• **Saved data entries**:
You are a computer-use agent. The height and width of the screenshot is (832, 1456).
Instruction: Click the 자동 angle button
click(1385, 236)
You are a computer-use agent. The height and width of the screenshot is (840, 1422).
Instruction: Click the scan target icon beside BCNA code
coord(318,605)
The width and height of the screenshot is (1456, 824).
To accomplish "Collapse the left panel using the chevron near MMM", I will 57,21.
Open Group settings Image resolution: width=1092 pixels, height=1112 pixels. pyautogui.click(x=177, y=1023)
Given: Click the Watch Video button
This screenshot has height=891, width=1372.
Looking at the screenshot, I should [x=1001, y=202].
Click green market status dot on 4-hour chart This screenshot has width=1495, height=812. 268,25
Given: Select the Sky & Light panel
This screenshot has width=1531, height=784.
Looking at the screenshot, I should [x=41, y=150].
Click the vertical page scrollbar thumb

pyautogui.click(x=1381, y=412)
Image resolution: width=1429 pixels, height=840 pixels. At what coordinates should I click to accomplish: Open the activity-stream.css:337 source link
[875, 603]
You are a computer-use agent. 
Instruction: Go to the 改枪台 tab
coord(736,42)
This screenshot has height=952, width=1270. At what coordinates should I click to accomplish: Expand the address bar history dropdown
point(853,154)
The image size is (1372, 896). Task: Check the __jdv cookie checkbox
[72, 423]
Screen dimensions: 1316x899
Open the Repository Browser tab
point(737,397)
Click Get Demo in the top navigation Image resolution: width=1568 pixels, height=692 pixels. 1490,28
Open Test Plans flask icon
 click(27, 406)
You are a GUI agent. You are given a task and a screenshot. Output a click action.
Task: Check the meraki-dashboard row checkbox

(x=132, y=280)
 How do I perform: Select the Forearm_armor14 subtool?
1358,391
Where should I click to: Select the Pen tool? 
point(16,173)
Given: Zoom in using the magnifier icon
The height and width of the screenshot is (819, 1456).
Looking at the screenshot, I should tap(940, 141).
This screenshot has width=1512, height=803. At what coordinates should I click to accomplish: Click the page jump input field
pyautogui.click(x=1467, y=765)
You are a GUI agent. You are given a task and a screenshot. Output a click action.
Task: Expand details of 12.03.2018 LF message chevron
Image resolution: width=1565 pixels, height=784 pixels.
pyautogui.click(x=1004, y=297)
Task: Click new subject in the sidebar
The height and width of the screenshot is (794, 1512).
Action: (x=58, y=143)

• **Exercise goal**: Return exactly what appears in the records from the line with "This screenshot has width=1512, height=803." through the final line, and nothing else.

• **Answer to this exercise**:
This screenshot has width=1512, height=803. At what coordinates should I click to accomplish: Click the page jump input field
pyautogui.click(x=1467, y=765)
You are a GUI agent. You are given a task and a screenshot. Output a click action.
Task: Expand details of 12.03.2018 LF message chevron
Image resolution: width=1565 pixels, height=784 pixels.
pyautogui.click(x=1004, y=297)
Task: Click new subject in the sidebar
The height and width of the screenshot is (794, 1512).
Action: (x=58, y=143)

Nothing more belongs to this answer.